Как мечтал, стремился покойный писатель домой, в Россию. Но так и не смог осуществить своей мечты, так пусть хоть его близкие поживут здесь.

«…Желаю радостей и хоть немного денег. Ты не задумывался, отчего их у нас нету?»

«В день по абзацу пишу, а иногда и по целой странице. Видал?»

«Вот и дождался я своих „Аистов“ (сборник повестей и рассказов: „У кого поселяются аисты“. „Советская Россия“. 1964 г. — В. А.) Посылаю тебе их. Жалко, что „Убиты под Москвой“ ты читал в журнале. Там до черта было купюр. В сборнике же это полнее. Я ведь писал их, как продолжение „Алексея“, Тебе не кажется, что мы с тобой одним миром мазаны?»

«Мне что-то сейчас не работается. Наверное, втуне ожидаю хулу и брань разных бровманов на своих аистов. Сволочи, вышибают недозволенными приемами перо из рук, никак не могу привыкнуть к оскорблениям, хоть на мне уже и места нету живого!»
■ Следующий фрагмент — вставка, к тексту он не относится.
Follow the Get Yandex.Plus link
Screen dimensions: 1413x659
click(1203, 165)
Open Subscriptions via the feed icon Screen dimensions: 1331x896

«Мне известно, что жить и писать с этим (живым, щедрым, русским сердцем) чрезвычайно трудно, но иначе нельзя, не стоит писать, а стало быть, жить. Мы нищи хлебом, но зато „в моей душе лежит сокровище, и ключ поручен только мне“, как сказал Блок. Это чувство радости за свою нерастраченность очень четко проявляется в лесу, на пустынном озере. Правда?»

«Хочу в Русь. Криком кричу — хочу домой!»

«Что ты делал в Курсках? А Носов — кто? Я не читал его. Ох, хочу на Родину! Я ведь чуть-чуть не смылся в Рязань, да не вышло с жильем. Остается одна надежда — купить хатку где-то, крестьянскую, рублей за 200-300».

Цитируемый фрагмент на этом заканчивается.